▶ Material for this exercise
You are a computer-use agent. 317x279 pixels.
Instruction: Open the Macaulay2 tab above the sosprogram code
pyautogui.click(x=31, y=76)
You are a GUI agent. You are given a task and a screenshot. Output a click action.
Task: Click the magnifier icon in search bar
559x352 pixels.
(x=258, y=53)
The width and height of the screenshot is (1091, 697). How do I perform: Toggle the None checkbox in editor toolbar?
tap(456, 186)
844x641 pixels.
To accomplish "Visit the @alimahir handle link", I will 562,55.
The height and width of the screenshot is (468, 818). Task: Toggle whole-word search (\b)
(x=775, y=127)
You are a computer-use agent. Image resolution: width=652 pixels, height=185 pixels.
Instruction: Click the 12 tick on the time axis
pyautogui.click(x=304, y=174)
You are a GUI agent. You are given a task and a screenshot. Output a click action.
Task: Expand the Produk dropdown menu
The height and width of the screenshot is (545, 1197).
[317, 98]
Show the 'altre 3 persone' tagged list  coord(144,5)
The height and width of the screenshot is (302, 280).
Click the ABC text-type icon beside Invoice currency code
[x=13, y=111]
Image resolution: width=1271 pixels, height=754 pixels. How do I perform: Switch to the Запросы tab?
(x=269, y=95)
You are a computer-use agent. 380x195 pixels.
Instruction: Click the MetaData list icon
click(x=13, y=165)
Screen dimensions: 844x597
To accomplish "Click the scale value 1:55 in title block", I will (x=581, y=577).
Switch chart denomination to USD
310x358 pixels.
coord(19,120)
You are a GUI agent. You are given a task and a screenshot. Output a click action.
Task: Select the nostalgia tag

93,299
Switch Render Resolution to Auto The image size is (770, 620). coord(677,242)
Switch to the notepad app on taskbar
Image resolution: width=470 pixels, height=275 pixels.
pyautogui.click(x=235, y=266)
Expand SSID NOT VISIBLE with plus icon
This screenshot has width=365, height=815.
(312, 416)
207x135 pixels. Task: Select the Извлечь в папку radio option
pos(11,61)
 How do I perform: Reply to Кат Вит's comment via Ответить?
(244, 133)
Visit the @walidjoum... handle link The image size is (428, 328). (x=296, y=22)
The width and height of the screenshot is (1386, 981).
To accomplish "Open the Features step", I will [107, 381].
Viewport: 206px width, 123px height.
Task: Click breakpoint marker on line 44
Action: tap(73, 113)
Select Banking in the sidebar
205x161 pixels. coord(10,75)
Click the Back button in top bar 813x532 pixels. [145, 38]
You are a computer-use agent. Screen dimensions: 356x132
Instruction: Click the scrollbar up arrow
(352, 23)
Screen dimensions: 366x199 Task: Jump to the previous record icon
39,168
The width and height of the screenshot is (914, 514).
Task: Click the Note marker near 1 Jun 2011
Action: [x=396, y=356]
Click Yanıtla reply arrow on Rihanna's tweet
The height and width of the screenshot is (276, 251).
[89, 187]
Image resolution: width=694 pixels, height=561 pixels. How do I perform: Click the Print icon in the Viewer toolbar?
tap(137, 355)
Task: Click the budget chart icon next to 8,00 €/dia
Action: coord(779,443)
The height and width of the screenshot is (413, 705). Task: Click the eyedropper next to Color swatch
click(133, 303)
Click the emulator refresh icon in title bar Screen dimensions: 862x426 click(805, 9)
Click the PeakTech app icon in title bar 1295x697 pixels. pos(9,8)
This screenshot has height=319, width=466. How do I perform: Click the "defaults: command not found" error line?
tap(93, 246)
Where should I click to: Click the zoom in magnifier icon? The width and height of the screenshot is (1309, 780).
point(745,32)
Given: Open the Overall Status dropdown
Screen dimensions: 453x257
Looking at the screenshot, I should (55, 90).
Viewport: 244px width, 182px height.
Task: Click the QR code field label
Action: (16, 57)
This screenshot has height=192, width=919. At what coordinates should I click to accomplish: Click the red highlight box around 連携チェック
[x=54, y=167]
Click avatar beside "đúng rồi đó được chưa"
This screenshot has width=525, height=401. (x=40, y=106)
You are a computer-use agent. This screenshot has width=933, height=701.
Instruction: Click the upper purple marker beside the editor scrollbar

▶ Exercise goal
Lines with the string "agent": pick each one out of the material and return it.

▶ Answer to the exercise
You are a computer-use agent. 317x279 pixels.
You are a GUI agent. You are given a task and a screenshot. Output a click action.
You are a computer-use agent. Image resolution: width=652 pixels, height=185 pixels.
You are a GUI agent. You are given a task and a screenshot. Output a click action.
You are a computer-use agent. 380x195 pixels.
You are a GUI agent. You are given a task and a screenshot. Output a click action.
You are a computer-use agent. Screen dimensions: 356x132
You are a computer-use agent. This screenshot has width=933, height=701.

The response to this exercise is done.